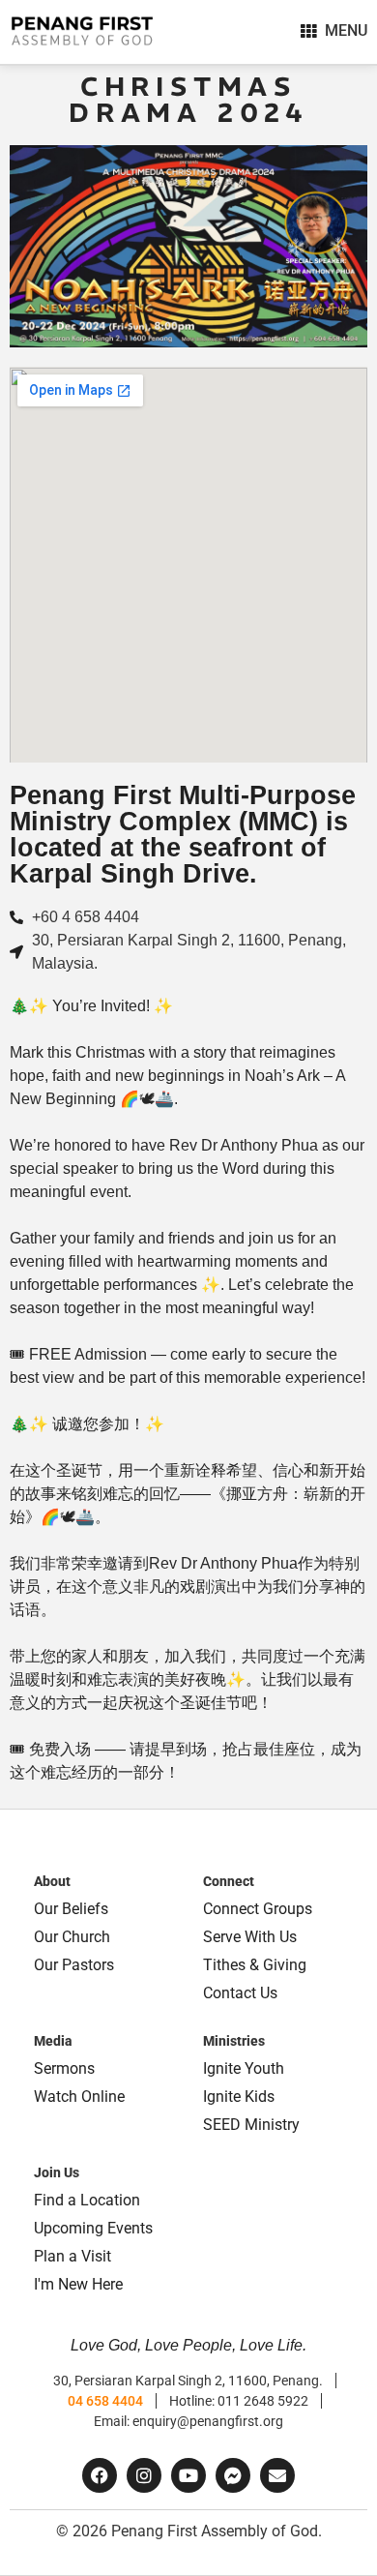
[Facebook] (99, 2475)
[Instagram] (144, 2475)
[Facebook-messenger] (233, 2475)
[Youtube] (188, 2475)
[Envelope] (277, 2475)
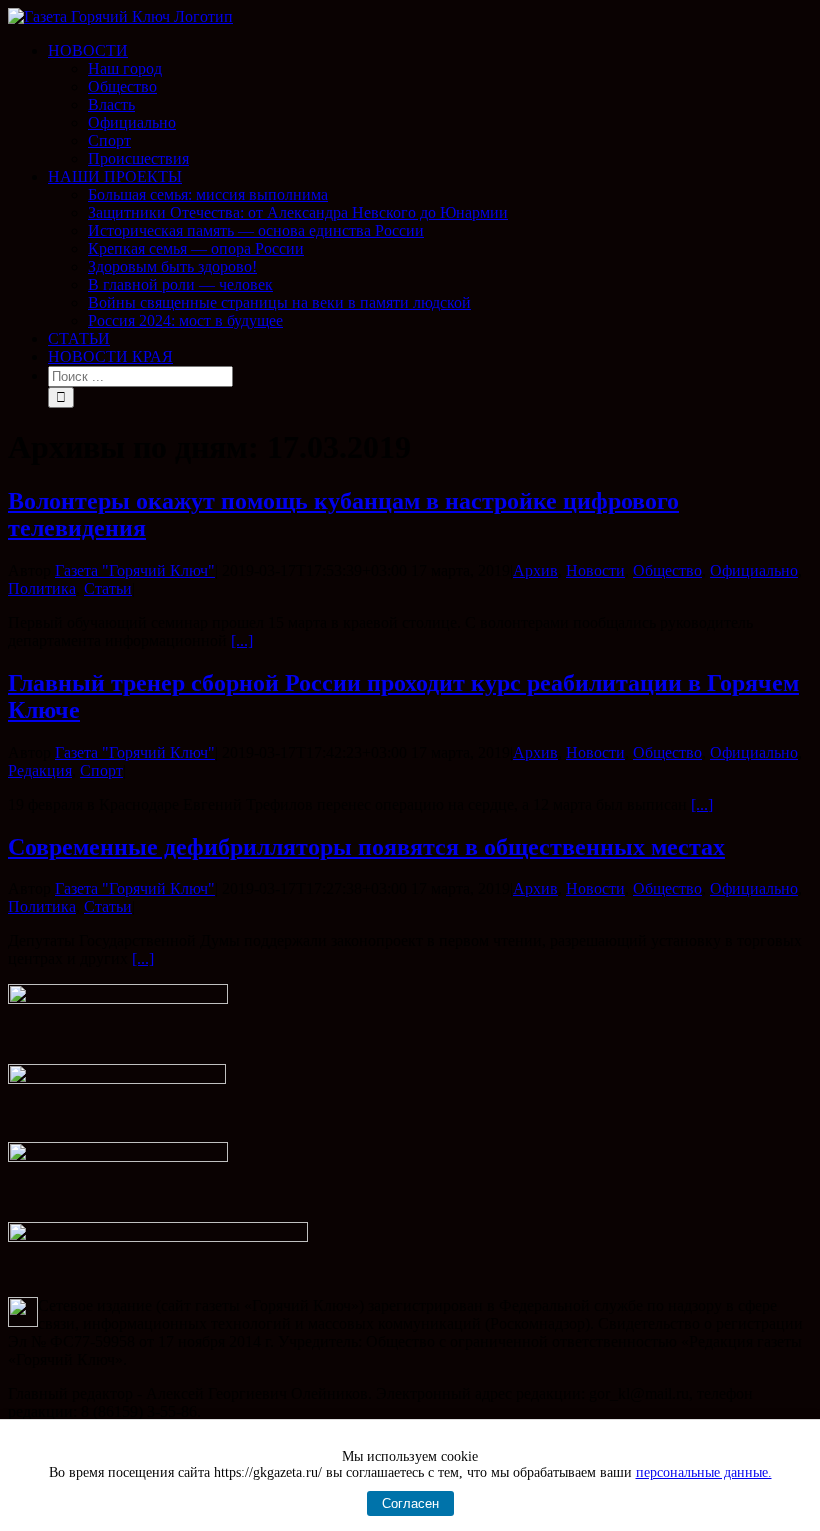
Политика (42, 588)
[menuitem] (430, 105)
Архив (535, 570)
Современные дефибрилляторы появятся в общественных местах (366, 847)
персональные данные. (704, 1472)
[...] (242, 640)
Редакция (40, 770)
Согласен (410, 1503)
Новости (595, 570)
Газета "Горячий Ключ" (135, 570)
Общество (667, 570)
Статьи (108, 588)
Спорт (101, 770)
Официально (754, 570)
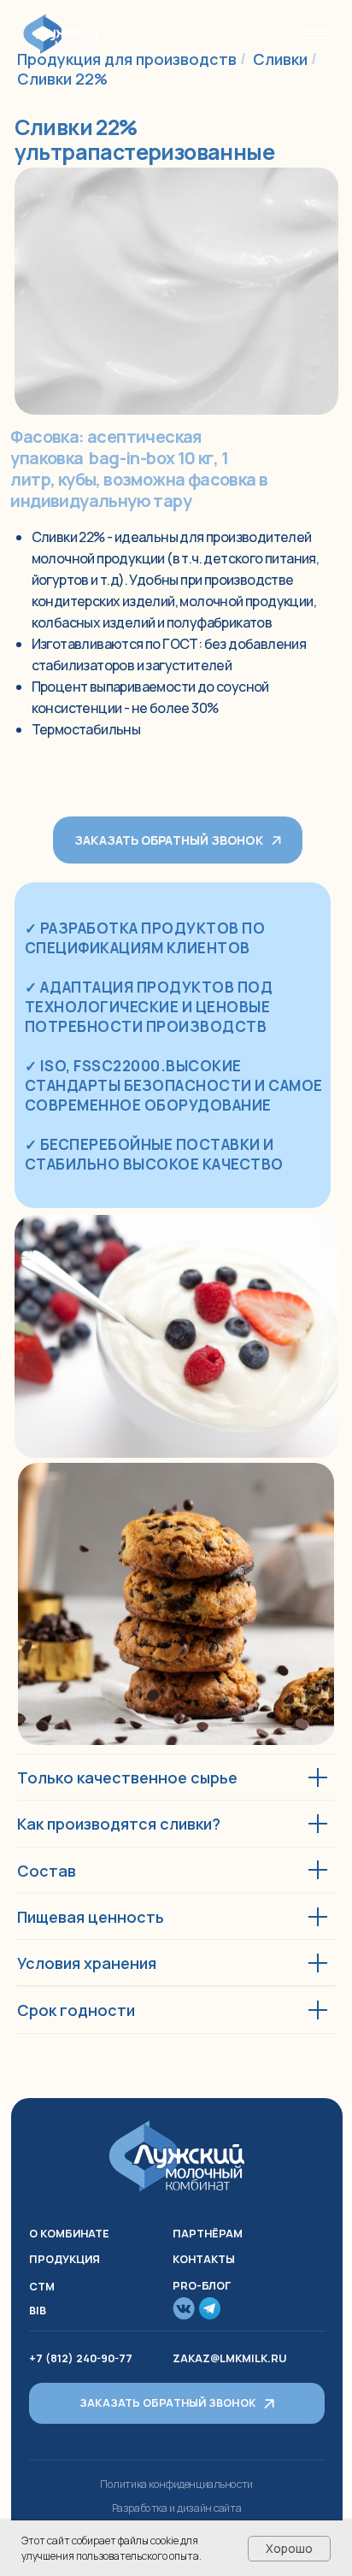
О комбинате (69, 2233)
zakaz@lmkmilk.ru (229, 2358)
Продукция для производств (127, 59)
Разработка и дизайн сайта (177, 2508)
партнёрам (208, 2233)
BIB (37, 2310)
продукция (64, 2259)
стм (42, 2286)
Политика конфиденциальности (176, 2484)
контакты (204, 2259)
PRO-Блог (202, 2285)
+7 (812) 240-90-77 (80, 2358)
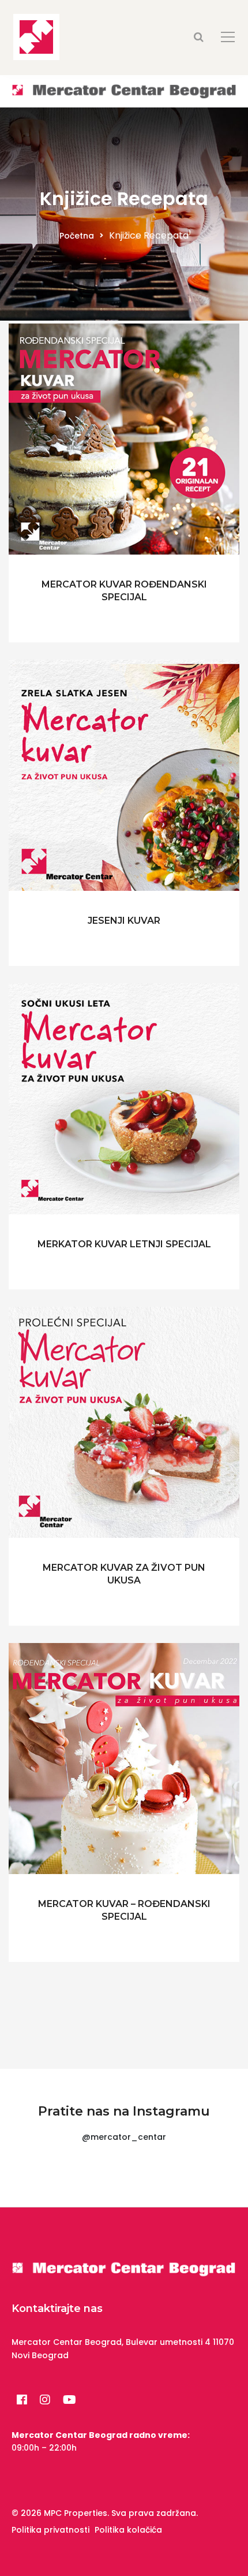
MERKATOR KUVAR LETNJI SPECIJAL (124, 1244)
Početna (76, 235)
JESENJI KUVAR (124, 920)
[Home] (124, 91)
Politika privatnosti (50, 2530)
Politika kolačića (128, 2530)
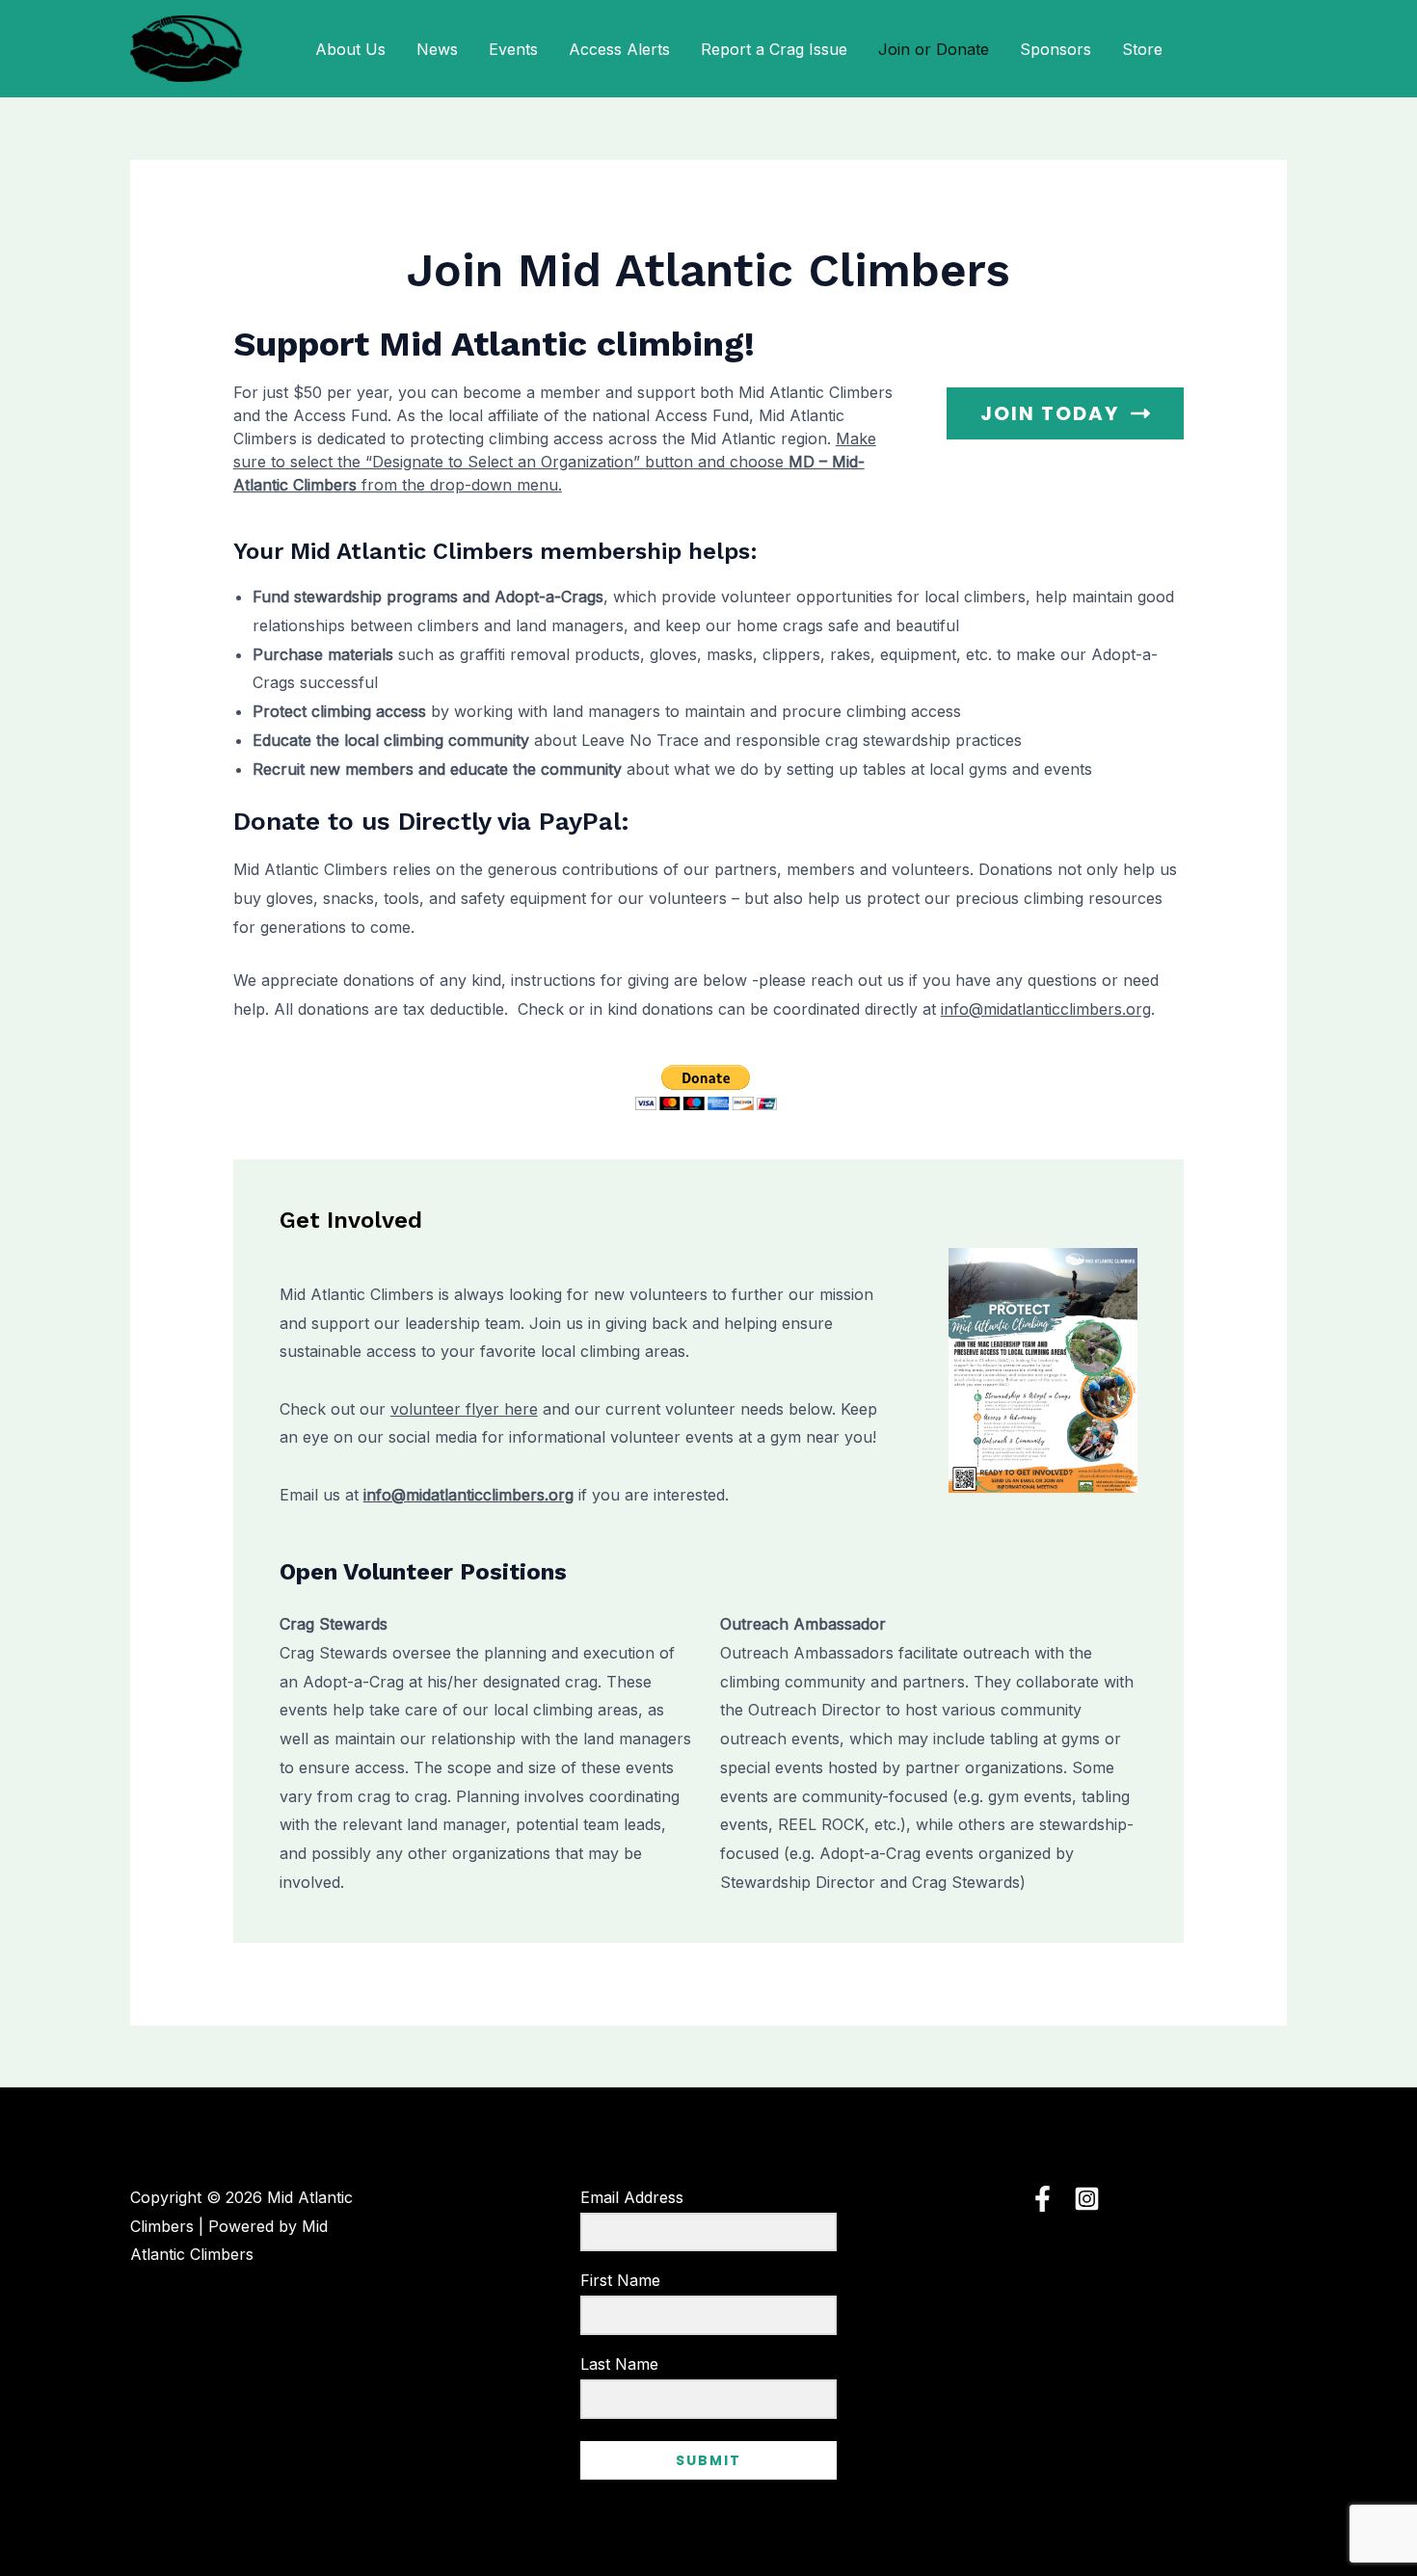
-----
TASK:
Each line in the listing that contains "Политика" should be returned.

YOUR SOLUTION:
Политика (42, 588)
Политика конфиденциальности (176, 2484)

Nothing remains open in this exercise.